Time frame: Change from baseline of serum biomarkers at 1-year
Change in functional Neuropsychological Testing
NIH toolbox Cognitive battery (for ages 7-85) will be used to evaluate change in neuropsychological function. These tests include: Picture Vocabulary Test Oral Reading Recognition List Sorting Working Memory Test Pattern Comparison Processing Speed Test Picture Sequence Memory Test Flanker Inhibitory Control and Attention Test Dimensional Change Card Sort Test The Cognition Battery produces three composite scores. A score of 100 is average 1. Fluid Cognition Composite Score: A global assessment of individual and group fluid cognition functioning. 2. Crystallized Cognition Composite Score: A global assessment of individual and group verbal cognition. 3. Cognitive Function Composite Score: It provides a snapshot of general cognitive 15 functioning. (the above description of tests is directly extracted from https://www.nihtoolbox.org)
Time frame: Change from baseline of neuropsychological testing at 1-year
Change in New York Heart Association (NYHA) Class
Subjective perception of functional capacity with NYHA Class I patients reporting no symptoms with exercise and rest to NYHA Class IV patients reporting symptoms at rest.

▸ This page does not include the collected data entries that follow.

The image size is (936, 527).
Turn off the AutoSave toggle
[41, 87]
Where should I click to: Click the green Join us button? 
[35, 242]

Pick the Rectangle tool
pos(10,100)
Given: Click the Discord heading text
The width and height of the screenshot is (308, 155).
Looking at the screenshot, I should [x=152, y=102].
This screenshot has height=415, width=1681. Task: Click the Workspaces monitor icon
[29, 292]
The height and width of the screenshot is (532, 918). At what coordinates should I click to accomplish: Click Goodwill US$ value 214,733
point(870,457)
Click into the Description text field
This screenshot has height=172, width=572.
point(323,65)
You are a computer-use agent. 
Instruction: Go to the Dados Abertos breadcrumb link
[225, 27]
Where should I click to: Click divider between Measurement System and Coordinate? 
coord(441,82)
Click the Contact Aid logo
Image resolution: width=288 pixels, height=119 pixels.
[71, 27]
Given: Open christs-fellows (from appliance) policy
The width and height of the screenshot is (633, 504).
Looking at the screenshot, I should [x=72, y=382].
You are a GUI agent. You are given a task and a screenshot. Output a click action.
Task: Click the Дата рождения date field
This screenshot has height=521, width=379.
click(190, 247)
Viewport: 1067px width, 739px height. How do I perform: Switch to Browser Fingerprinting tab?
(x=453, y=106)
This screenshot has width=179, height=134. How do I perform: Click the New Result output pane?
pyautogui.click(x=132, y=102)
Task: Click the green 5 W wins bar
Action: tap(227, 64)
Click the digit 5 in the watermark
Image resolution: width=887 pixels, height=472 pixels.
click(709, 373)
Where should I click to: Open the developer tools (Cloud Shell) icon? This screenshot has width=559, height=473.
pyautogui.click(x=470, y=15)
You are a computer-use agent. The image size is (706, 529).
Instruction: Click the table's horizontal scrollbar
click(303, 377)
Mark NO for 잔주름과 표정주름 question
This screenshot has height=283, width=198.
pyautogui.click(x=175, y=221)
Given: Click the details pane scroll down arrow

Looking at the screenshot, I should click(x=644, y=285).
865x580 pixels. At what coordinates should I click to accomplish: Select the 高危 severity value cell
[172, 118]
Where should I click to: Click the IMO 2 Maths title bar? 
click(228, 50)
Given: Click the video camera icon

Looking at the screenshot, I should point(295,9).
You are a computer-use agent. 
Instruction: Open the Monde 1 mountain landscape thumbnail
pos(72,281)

Time frame: Change from baseline of NYHA Class at 1-year.
Change Patient-Reported Outcomes Measurement Information System (PROMIS)
PROMIS measures patient-reported outcomes (PROs), such as pain, fatigue, physical functioning, emotional distress, and social role participation that have a major impact on quality-of-life across a variety of chronic diseases. PROMIS scores have a mean of 50 and standard deviation (SD) of 10 in a referent population. Scores 0.5 - 1.0 SD worse than the mean = mild symptoms/impairment Scores 1.0 - 2.0 SD worse than the mean = moderate symptoms/impairment, Scores 2.0 SD or more worse than the mean = severe symptoms/impairment (information directly extracted from https://sphsoutcomes.net/promis-scoring)
Time frame: Change from baseline of PROMIS composite score at 1 year
Change in Kansas City Cardiomyopathy (KCCQ)
The responses are categorized under 3 subscales (symptom burden, physical limitation and quality of life) with a range of possible subscale scores from 0 to 100, with 100 representing the least burden of symptoms. The total KCCQ score represents the mean of the three subscale scores. (Extracted from https://www.ncbi.nlm.nih.gov)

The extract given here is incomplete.